卫茗徵为自己倒了杯茶水,浅浅抿了一口,“只要我大衍军士能够打下那吐谷浑的逻惹城,擒住那业火教大宗师,那吐谷浑的人便是大衍子民了,我如何待中原的子民,便如何待他们,还愁民心不定?”
沈飞阳却摇了摇头:“我觉得你有些小看那里人的愚昧程度了,有道是仓廪足方能知礼,吃得饱才能明辨是非,若是有人自你生下来时,就给你灌输你是牲畜而非人的观念,你会轻易相信外来人吗?”
她离开吐谷浑时,觉得烧了业火寺,其实也改变不了什么,只能逞一时之快而已。
一个人能做的事,实在太有限了。
“那你说,我该如何?”卫茗徵饶有兴致地问了起来,想看看沈飞阳以江湖人视角,会有什么想法。
沈飞阳想了想,觉得提出一些设想也无妨:“比如,除了废除吐谷浑的农耕制度,再试试用魔法打败魔法?”
“什么又叫魔法打败魔法?”卫茗徵听得糊涂,只管问道。
“卧佛寺和蜀州的寺庙,总归也有精通佛法的高僧吧?那业火教所宣扬教义,在我看来与佛法同源,不若请些高僧到那论道,比较之下,那业火教邪法自然会破。”
沈飞阳知晓东洲历史,这吐谷浑的业火教,并非似她生活过那个时代的历史里,是由和中原通婚传来的大乘佛教,而是早年吐谷浑的旧朝贵族,逃到南洲学来的三脚猫功夫,后来又融合了他们本地的民俗教派而成。
所以,某种意义上,说是邪教也不为过,现在早就不是那种需要人牲祭祀的原始社会了,吐谷浑上层贵族肥得流油,下层人民瘦得像竿,证明生产力并没有差到食不果腹的地步。
说到底,谁家好人的宗教要拿小孩头骨当法器啊?
卫茗徵点头道:“此乃攻心之举,倒可以一试,不过未必能成。还有么?”
“还有……你有没有听说过劳动改造?”沈飞阳眨着眼睛问道。
“呃……是和流放服徭役类似么?”卫茗徵尝试着理解了一下,沈飞阳点头道:“类似,但又不完全一样。”

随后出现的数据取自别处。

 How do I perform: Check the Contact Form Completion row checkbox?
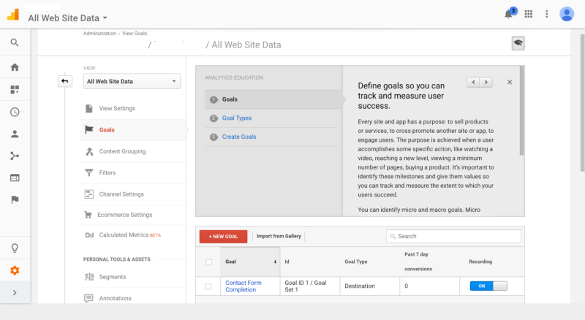pos(208,286)
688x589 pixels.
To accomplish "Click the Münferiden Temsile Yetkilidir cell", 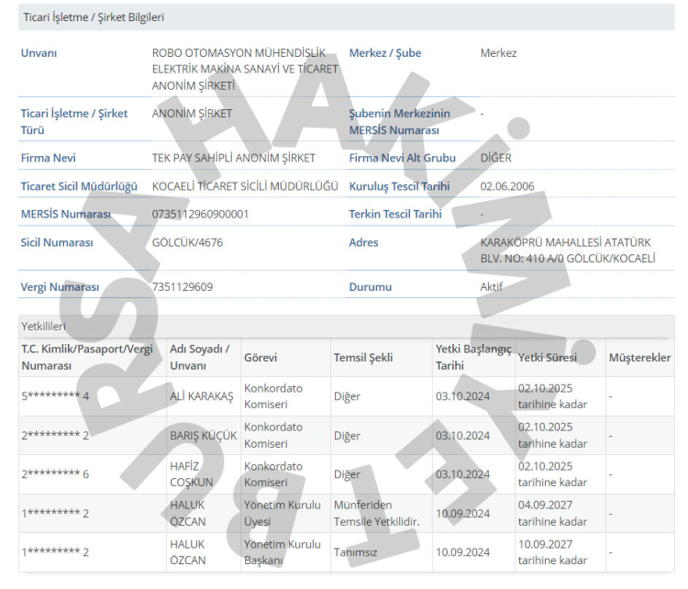I will pyautogui.click(x=377, y=514).
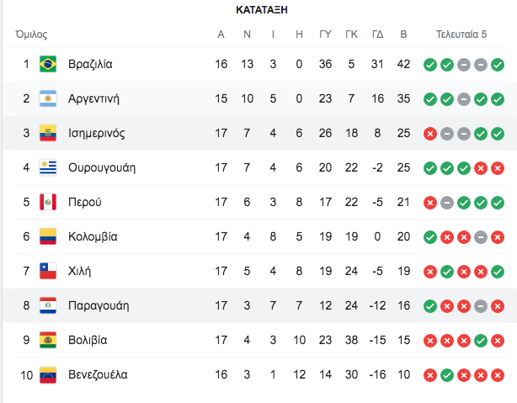
Task: Open the Αργεντινή team link
Action: [x=93, y=98]
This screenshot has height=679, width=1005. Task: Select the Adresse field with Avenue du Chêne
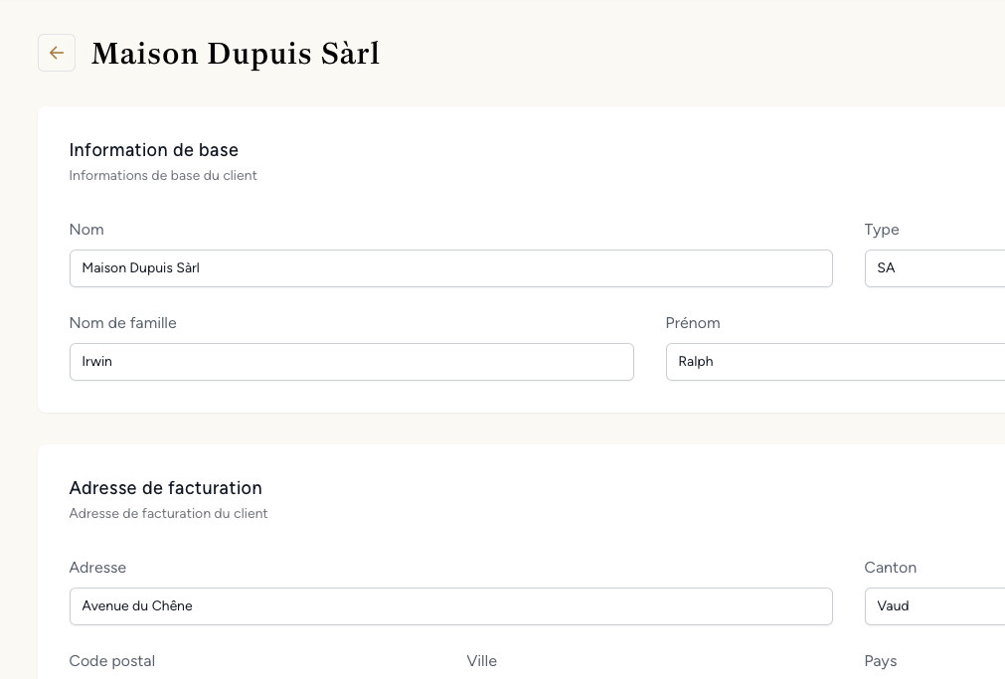tap(450, 605)
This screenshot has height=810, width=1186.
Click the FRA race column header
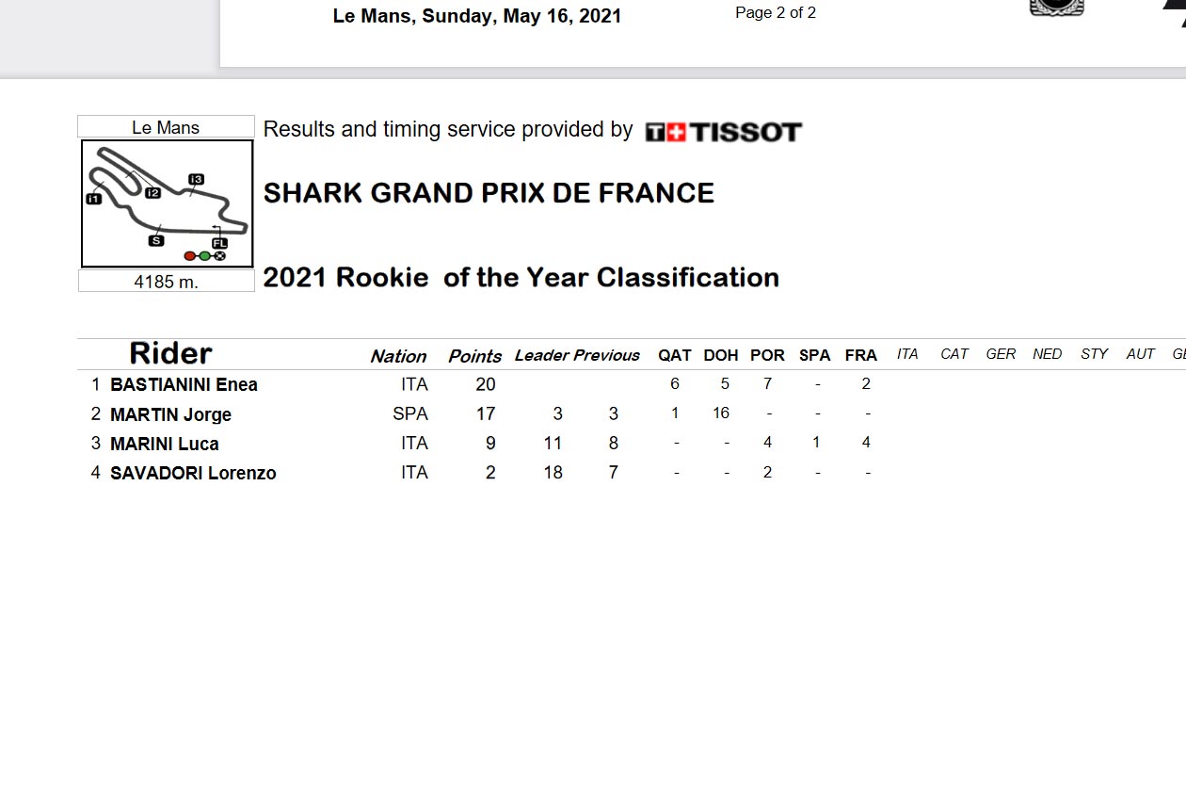(x=861, y=355)
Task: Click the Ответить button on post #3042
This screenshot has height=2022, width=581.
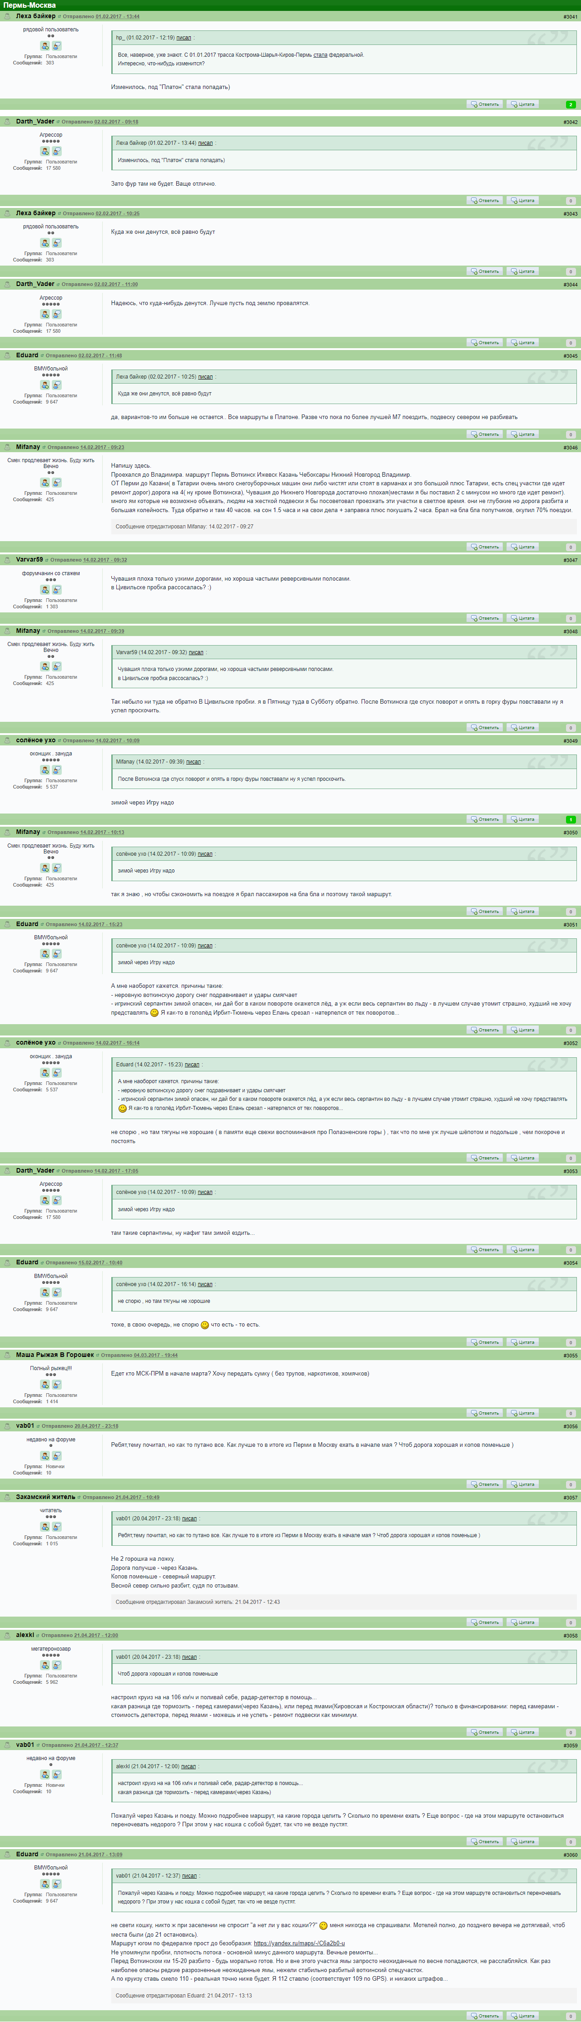Action: click(485, 201)
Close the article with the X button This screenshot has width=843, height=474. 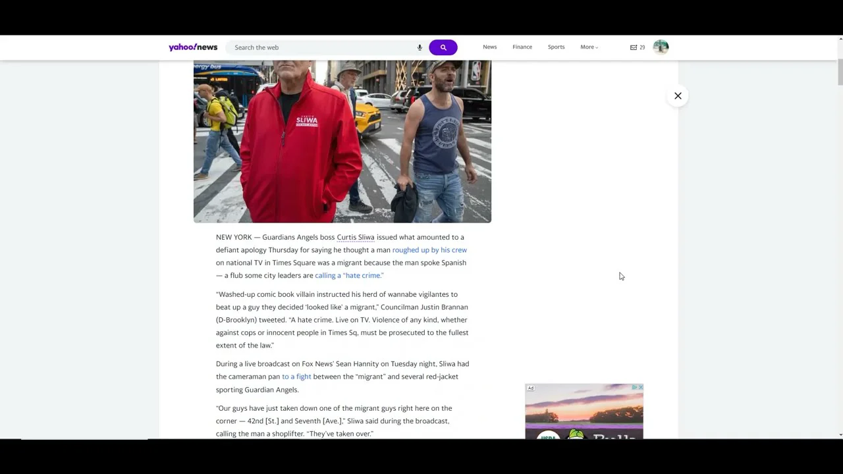point(678,96)
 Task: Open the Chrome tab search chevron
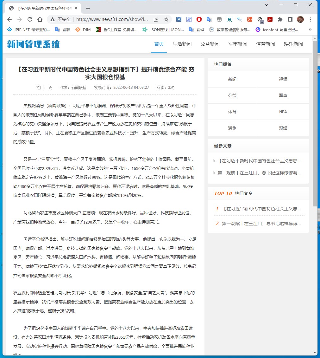click(267, 5)

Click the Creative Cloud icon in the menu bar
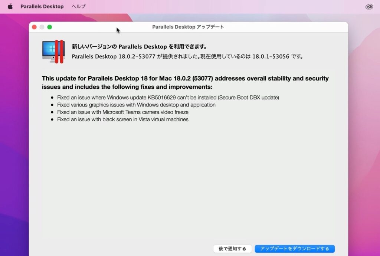pos(368,6)
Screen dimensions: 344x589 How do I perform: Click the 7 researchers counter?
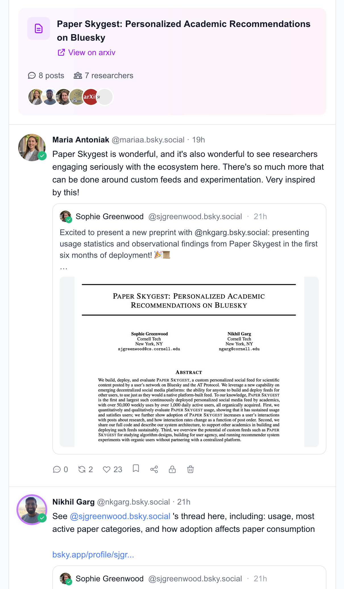point(103,76)
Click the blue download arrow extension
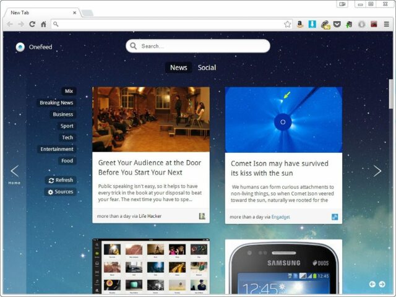396x297 pixels. 312,24
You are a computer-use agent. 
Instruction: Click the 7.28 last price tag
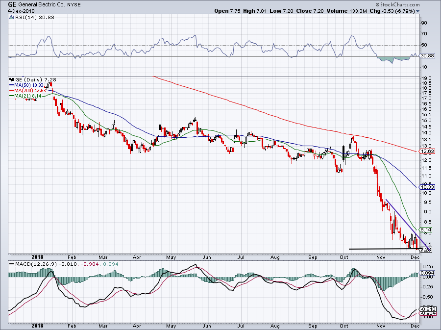tap(425, 250)
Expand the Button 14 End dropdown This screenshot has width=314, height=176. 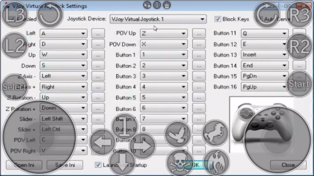tap(265, 65)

“服徭役嘛,只是劳其筋骨,劳动改造嘛,重在通过劳动教化人。你想,衍人进了吐谷浑,当地的贵族肯定要倒霉,但你又不能全杀了,好好养着不仅浪费钱,对方还有聚众叛乱的可能。”
“不如让他们一边学习衍人的法律文化,一边进行劳动工作,等他们心悦诚服,真心悔过,真的打算好好做人了,再说怎么处置。”
沈飞阳回忆着自己上辈子的那个社会怎么治理罪犯的,一边给卫茗徵描述道。
呵,对于这个时代而言,反正俘虏也和罪犯没啥区别,干活总比被坑杀了强吧?
“至于怎么劳动,打仗嘛,总会有不小心打坏了东西的时候,正好可以叫这帮人去修,实在不行,还能支使这群人去修路,也好能帮你更好地控制吐谷浑。”
卫茗徵听后,倒是若有所思了起来,她觉得这个办法,对付北洲人战俘,好像也怪合适的?